[DOC-SIG] Comparing SGML DTDs

Paul Prescod papresco@calum.csclub.uwaterloo.ca
Wed, 12 Nov 1997 22:12:15 -0500 (EST)


> I'd say the most important issue here is whether it's hard to write
> or not.  I don't think so, but I haven't digged into any serious DTD
> yet...

Don't try to pin that 'serious DTD' rap on SGML. :) If TIM is as structured
as anyone wants, then SGML can be as unstructured as TIM. It can also be
as tag minimized as TIM.

> Has anyone looked at RTF<->SGML conversion?  Guess that could
> allow people to use Frame or Word  (FWIW, I'm writing my book
> in Word, with an RTF template created by Frame, and the resulting
> files are converted to SGML by the ORA wizards... don't ask me
> how they do it, though).

You can convert RTF to SGML if you have no interest in taking advantage 
of SGML's greatest feature. :) I've been trying to make this point but have 
obviously not been having much success. SGML's greatest feature (which,
admittedly it shares with TIM) is that it allows you to develop new 
abstractions and tag them. RTF (and Word) is an abstraction killer. Its most 
sophisticated abstraction is the "paragraph". If we are going to start
from RTF then there is very little value in using SGML at any stage in the
process.

SGML's second greatest feature (which it does not share with TIM) is that it
is an International, and soon W3C standard with hundreds of tools and 
tens of thousands of users and sites. I guess it is vaguely possible that
one of those tools will be useful with our "RTF-Demented SGML" but it isn't
likely. SGML is designed to be a source format, not a converted-to format.
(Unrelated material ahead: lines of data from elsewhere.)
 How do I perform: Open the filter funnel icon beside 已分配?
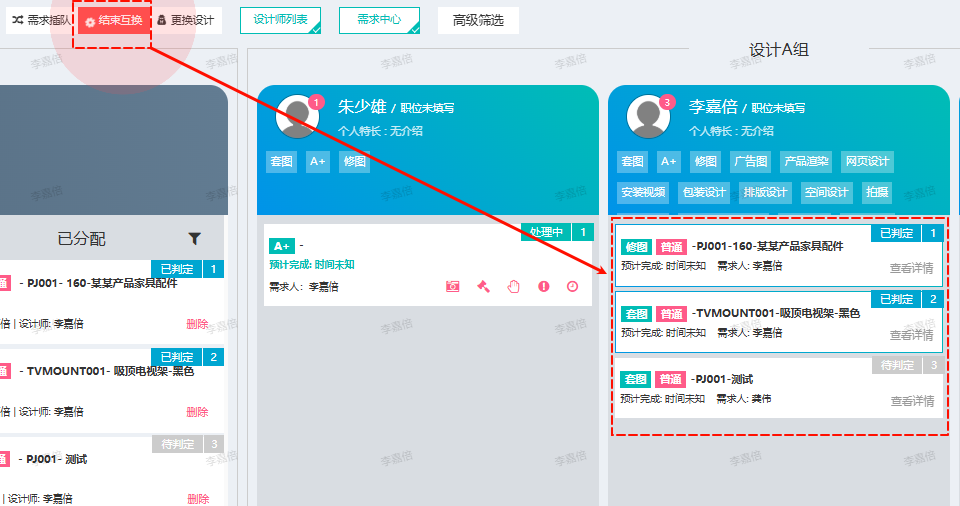pos(195,238)
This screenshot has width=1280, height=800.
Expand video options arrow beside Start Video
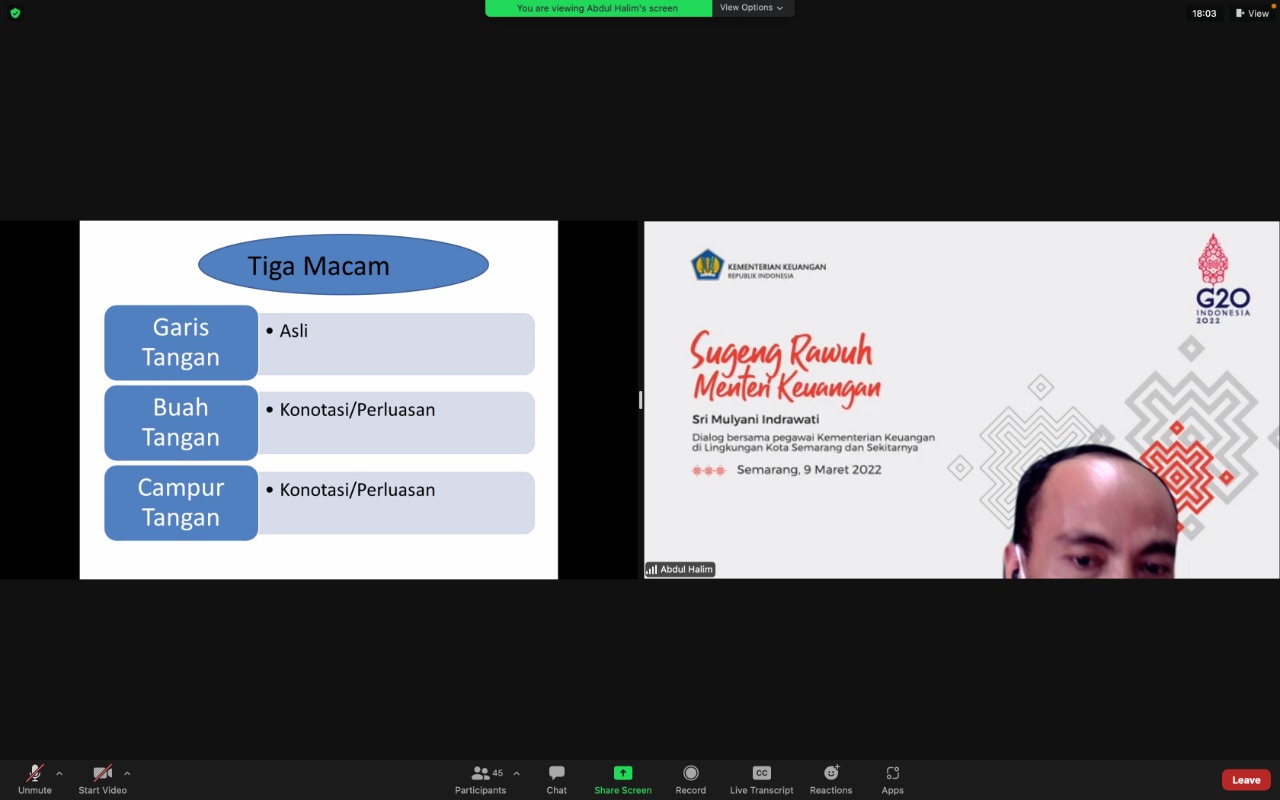pyautogui.click(x=127, y=773)
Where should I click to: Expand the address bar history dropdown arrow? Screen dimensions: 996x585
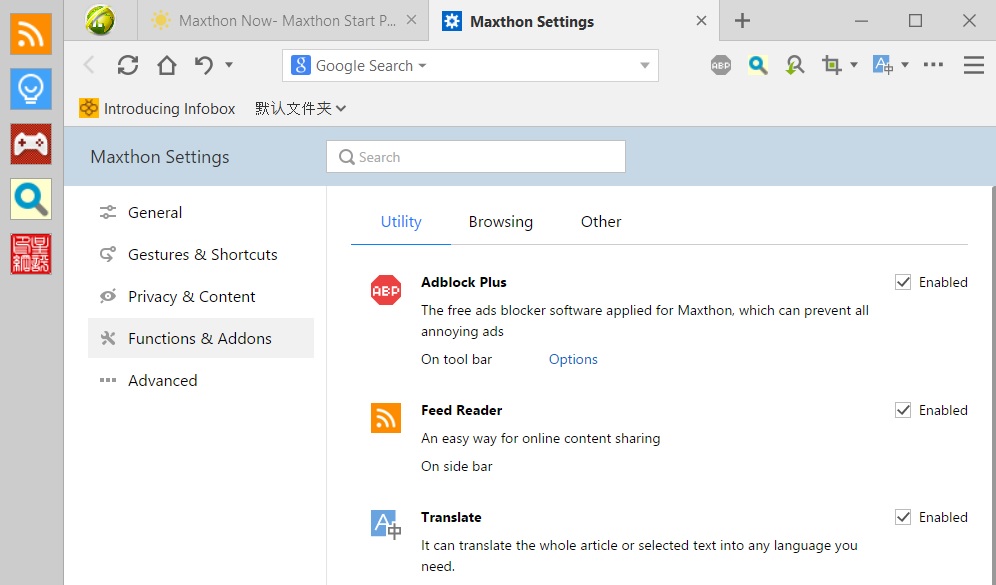(645, 65)
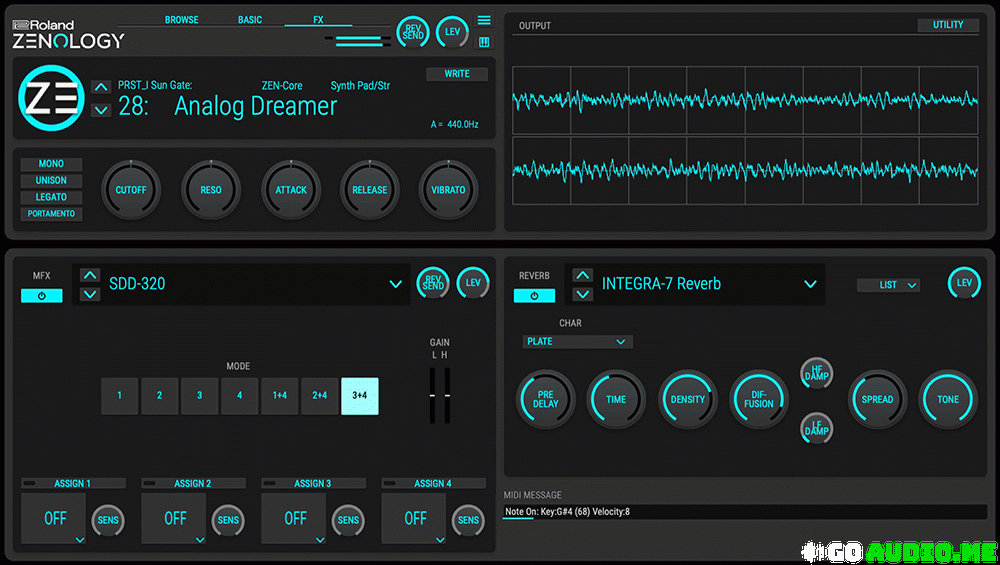Open the SDD-320 effect type dropdown
This screenshot has height=565, width=1000.
(x=395, y=285)
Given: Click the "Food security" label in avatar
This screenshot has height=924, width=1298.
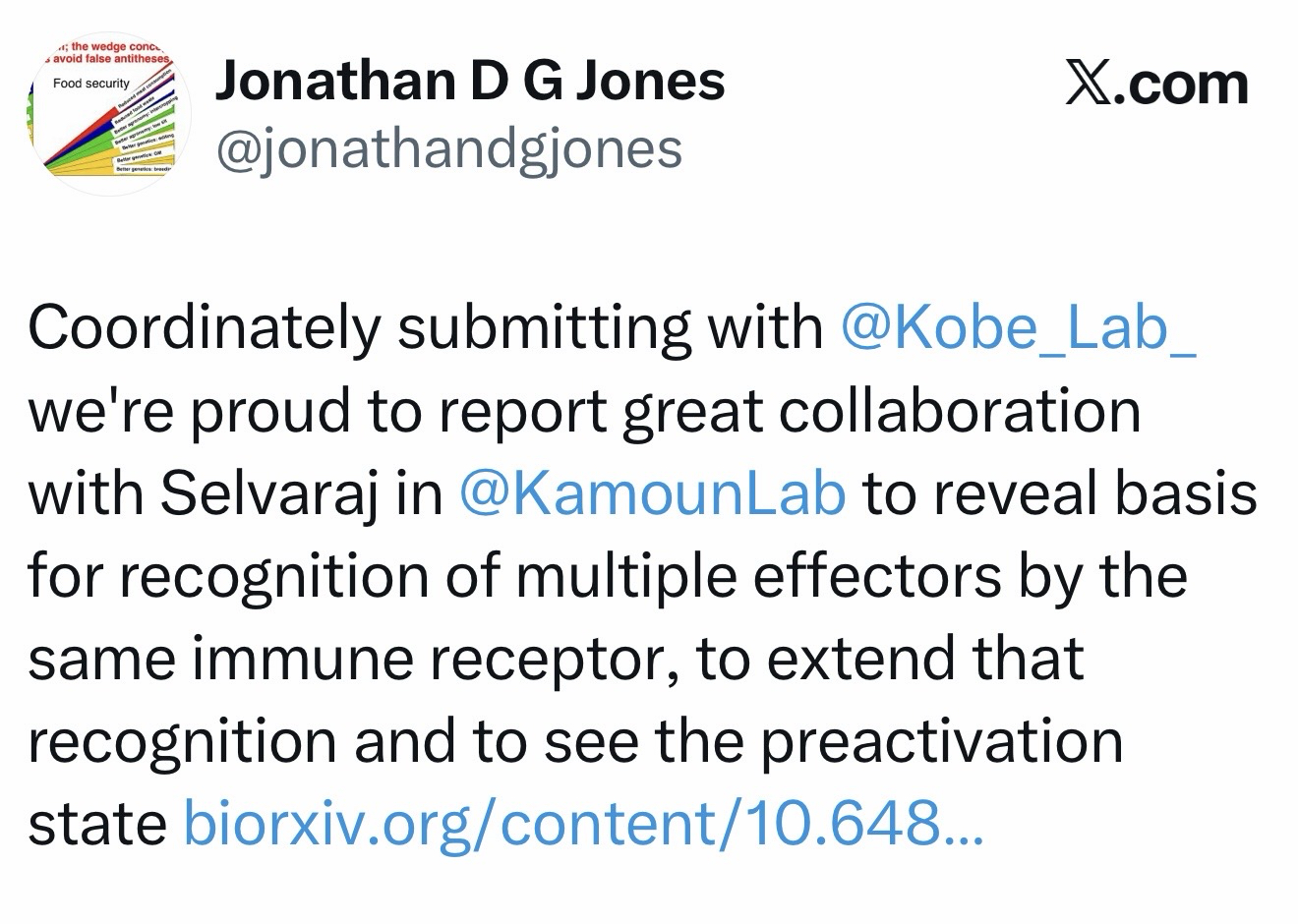Looking at the screenshot, I should [91, 85].
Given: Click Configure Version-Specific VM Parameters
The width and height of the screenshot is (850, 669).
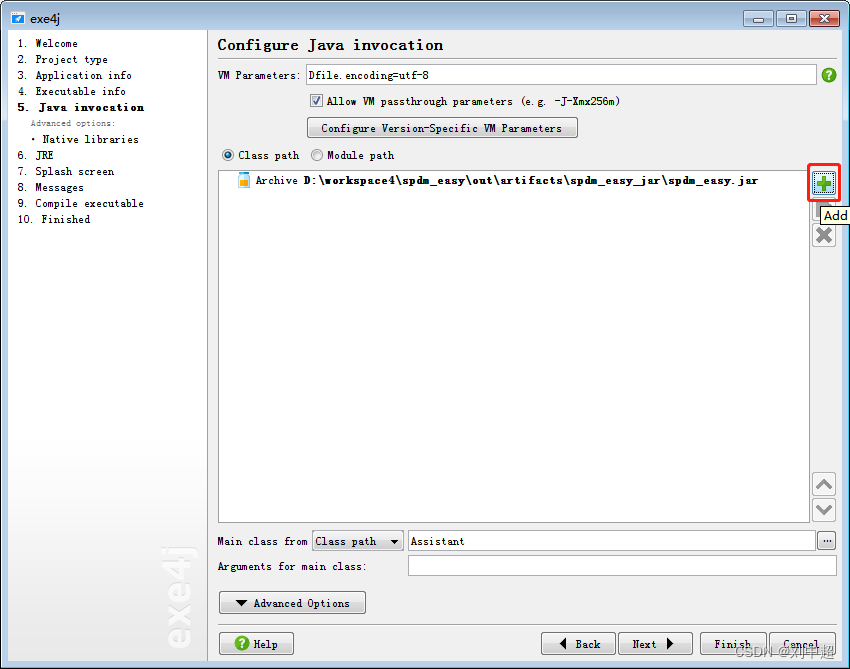Looking at the screenshot, I should pyautogui.click(x=442, y=127).
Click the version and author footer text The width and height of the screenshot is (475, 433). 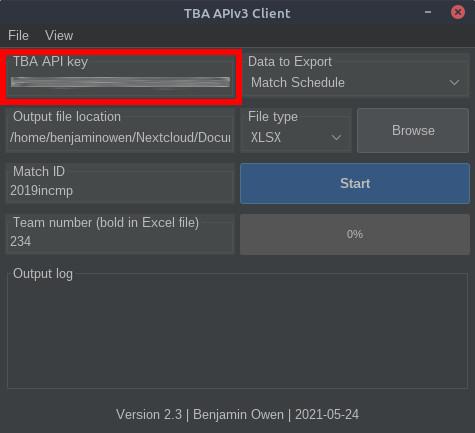coord(237,415)
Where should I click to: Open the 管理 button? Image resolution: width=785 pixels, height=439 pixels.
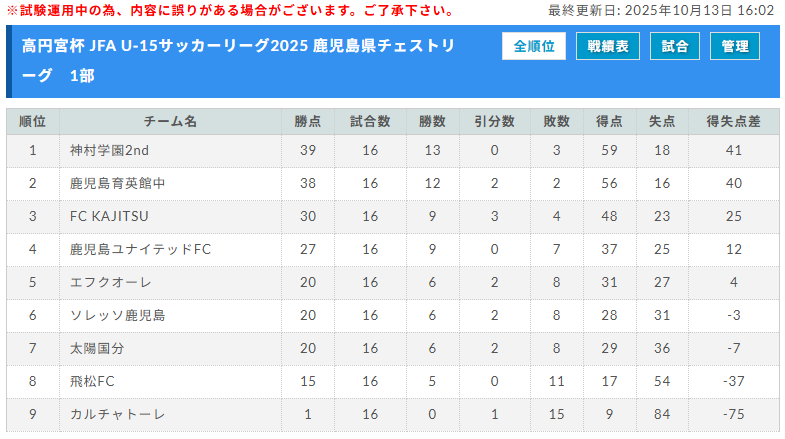coord(735,47)
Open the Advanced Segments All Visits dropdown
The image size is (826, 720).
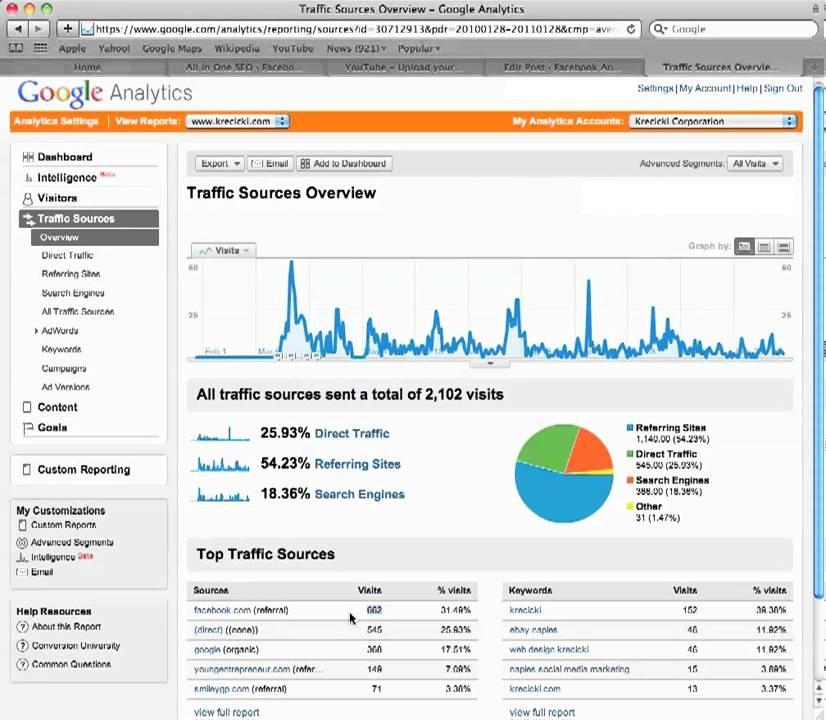pos(755,163)
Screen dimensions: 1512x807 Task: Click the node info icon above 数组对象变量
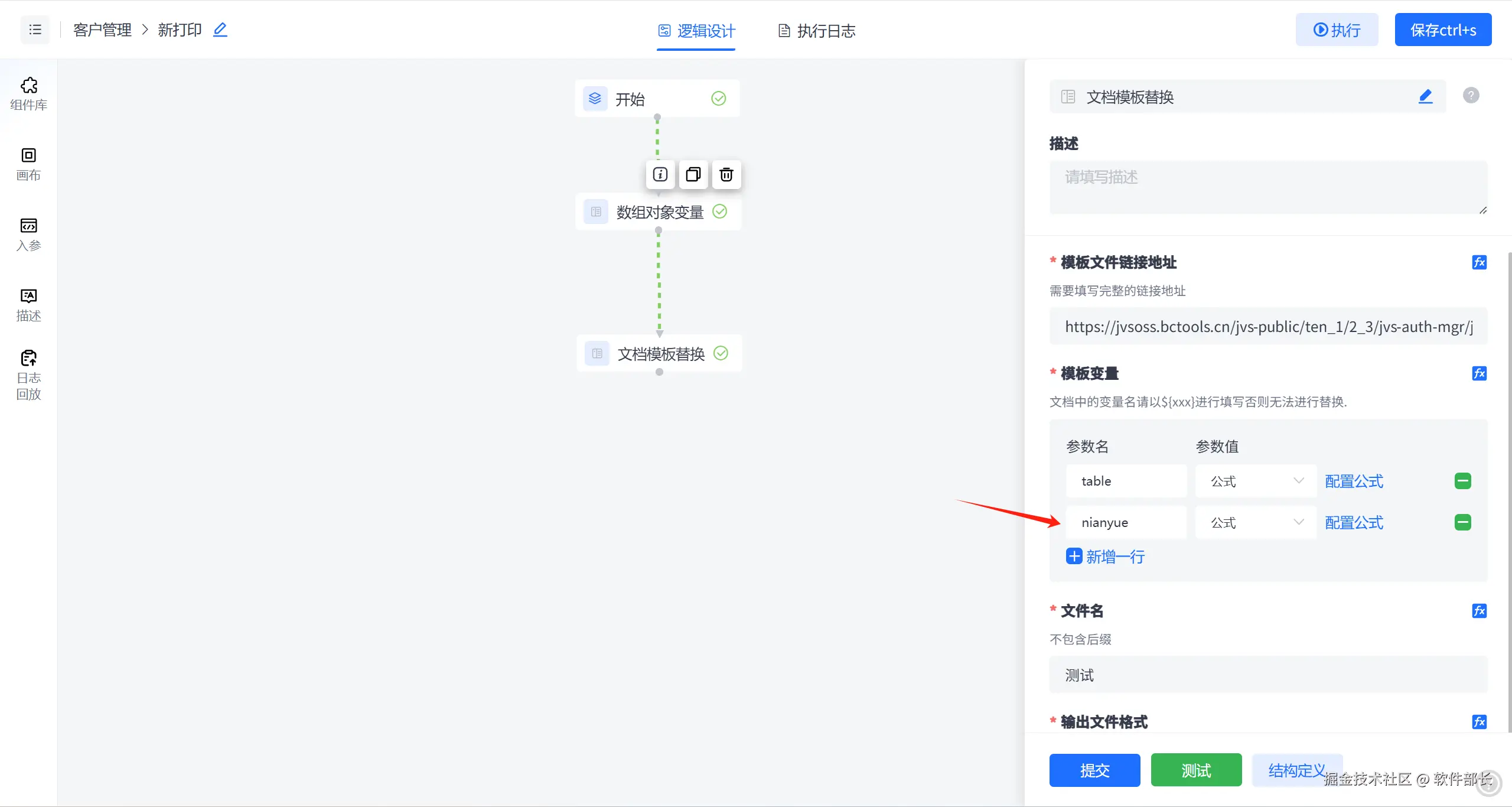pyautogui.click(x=660, y=174)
But if you don't want to type tags at all, there is Frame+SGML and even
(uck) "SGML Author for Word". You still have to think about *structure* but
you don't have to type tags. In my experience, however, changing styles from
one to the other is no easier than typing tags. You can bind your styles
to a hotkey, but you can do the same with tags in Emacs.

> Or is the Emacs SGML mode good enough?

I think so. My only concern is that I have found it slow with huge DTDs on
slow machines. At home (P100, 32MB) it is quite good. With reasonably sized
DTDs (e.g. DocBook subsets) it is also quite good.